* Start Source records *
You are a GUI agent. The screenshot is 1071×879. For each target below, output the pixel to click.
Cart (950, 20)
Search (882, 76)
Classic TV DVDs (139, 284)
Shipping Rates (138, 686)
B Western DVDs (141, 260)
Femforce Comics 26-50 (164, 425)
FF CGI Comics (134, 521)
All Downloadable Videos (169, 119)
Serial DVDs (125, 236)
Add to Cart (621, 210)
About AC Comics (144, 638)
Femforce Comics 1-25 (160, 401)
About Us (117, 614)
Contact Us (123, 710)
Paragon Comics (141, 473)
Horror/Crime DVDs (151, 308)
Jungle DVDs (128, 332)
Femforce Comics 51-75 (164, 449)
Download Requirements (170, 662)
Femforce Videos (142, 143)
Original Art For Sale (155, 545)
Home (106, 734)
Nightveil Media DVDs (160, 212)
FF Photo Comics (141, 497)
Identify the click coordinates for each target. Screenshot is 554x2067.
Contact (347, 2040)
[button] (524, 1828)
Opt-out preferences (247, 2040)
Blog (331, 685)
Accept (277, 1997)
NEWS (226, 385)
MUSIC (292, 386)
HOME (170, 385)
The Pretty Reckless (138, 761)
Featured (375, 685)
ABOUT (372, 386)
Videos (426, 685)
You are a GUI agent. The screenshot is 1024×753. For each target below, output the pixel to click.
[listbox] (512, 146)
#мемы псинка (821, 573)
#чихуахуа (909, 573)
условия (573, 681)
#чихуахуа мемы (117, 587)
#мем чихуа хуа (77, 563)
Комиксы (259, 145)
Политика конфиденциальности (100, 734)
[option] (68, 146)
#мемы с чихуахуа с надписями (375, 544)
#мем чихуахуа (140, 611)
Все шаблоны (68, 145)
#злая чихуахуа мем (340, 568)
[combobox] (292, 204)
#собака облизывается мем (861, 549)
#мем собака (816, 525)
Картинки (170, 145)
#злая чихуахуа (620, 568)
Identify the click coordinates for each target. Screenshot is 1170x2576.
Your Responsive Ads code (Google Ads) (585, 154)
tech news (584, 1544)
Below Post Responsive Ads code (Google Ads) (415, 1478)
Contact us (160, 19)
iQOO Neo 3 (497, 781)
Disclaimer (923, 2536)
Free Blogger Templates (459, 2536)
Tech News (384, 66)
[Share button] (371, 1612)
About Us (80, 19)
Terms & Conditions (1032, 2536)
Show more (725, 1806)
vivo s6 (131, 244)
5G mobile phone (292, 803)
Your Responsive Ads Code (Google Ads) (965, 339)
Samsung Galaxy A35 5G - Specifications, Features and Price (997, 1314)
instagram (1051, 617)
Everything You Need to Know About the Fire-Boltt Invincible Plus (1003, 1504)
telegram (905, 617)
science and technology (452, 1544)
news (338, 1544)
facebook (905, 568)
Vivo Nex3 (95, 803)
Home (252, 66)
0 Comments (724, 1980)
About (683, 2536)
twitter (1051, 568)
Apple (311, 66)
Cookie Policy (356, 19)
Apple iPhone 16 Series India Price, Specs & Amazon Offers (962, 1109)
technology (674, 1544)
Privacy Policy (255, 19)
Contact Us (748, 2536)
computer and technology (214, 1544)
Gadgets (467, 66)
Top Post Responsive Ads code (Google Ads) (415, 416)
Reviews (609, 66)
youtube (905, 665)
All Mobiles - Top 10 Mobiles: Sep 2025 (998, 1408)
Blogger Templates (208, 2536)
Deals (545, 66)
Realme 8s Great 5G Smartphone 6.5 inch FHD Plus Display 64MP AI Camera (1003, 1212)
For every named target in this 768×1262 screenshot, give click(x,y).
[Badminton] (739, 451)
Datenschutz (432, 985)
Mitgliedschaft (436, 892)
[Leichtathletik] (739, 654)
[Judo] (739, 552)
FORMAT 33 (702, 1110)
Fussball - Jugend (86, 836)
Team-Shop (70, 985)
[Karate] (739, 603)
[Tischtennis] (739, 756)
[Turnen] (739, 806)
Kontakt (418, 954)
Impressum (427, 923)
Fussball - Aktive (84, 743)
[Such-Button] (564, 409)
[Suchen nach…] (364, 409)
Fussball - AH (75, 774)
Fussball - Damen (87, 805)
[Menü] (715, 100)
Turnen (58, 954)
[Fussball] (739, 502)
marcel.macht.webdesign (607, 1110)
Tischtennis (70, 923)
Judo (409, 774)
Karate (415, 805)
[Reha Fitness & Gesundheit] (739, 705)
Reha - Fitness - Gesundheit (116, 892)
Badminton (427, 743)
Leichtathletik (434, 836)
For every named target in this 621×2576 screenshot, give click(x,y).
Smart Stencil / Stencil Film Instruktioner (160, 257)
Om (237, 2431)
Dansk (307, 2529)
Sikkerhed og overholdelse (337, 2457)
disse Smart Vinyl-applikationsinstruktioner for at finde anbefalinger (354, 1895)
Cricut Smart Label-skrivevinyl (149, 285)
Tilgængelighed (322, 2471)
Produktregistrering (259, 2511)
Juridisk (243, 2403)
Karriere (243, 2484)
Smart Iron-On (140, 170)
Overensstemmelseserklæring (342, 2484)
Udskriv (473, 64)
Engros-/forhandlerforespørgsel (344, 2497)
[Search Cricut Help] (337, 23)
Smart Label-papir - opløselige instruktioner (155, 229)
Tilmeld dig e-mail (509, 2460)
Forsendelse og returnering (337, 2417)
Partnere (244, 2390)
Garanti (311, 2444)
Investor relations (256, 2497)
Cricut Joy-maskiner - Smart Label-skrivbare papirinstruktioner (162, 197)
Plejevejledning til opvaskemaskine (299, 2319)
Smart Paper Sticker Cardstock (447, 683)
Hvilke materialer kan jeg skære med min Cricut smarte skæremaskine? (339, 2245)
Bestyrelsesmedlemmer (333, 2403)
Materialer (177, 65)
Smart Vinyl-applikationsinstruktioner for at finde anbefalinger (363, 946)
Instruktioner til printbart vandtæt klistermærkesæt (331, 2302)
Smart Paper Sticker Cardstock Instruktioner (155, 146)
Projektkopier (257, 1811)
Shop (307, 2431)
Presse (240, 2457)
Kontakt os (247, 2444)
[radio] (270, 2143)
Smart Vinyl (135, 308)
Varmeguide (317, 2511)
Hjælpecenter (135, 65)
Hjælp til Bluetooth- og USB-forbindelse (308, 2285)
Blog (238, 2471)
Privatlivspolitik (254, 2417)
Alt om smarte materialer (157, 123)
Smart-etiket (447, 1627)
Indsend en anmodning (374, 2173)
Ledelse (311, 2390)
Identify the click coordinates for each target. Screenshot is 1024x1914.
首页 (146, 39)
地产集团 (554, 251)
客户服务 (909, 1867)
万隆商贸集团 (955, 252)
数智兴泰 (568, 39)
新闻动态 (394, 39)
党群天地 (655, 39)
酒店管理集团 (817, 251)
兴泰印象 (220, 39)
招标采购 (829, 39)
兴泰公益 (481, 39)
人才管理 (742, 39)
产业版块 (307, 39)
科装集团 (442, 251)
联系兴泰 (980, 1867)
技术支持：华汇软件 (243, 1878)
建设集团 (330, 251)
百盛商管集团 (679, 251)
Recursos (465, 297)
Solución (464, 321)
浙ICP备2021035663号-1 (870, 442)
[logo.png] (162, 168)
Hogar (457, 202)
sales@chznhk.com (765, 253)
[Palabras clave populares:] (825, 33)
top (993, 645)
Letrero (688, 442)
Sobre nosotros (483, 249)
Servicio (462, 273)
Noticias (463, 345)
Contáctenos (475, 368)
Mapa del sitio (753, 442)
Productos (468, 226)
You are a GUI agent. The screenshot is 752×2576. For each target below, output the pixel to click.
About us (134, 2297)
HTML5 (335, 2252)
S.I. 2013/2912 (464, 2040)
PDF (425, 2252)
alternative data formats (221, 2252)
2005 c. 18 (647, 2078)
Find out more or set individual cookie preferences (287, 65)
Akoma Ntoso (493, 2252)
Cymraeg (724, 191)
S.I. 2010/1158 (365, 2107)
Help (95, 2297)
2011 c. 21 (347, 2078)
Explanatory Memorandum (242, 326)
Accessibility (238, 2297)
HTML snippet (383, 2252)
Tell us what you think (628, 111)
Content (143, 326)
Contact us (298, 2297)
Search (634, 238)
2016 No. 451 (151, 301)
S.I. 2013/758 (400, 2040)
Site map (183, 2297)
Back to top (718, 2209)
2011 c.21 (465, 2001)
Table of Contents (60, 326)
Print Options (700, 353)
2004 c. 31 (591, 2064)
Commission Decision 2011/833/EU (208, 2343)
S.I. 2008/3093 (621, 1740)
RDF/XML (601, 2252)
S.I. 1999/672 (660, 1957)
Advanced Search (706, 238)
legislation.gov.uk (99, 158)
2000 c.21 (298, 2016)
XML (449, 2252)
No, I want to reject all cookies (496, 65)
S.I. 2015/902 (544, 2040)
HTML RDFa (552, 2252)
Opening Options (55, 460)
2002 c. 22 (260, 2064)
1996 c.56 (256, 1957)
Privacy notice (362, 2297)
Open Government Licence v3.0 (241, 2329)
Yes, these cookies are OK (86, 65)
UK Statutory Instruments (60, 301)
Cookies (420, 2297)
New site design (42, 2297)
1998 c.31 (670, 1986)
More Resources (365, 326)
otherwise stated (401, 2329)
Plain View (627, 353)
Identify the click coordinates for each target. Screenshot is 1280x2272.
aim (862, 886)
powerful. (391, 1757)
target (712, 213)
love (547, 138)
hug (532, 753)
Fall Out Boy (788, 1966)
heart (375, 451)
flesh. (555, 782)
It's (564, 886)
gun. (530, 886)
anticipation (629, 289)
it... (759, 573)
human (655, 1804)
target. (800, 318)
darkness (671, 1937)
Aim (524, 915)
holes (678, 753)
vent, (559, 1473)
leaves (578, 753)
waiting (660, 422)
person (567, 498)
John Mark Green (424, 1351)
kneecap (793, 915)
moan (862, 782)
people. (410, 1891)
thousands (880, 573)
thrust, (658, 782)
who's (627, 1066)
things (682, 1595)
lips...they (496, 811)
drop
* End Source records *
● Work instructions
Tally the rows above that contain the string "applikationsinstruktioner", with case counting, and reply with the number alone.

● In response
2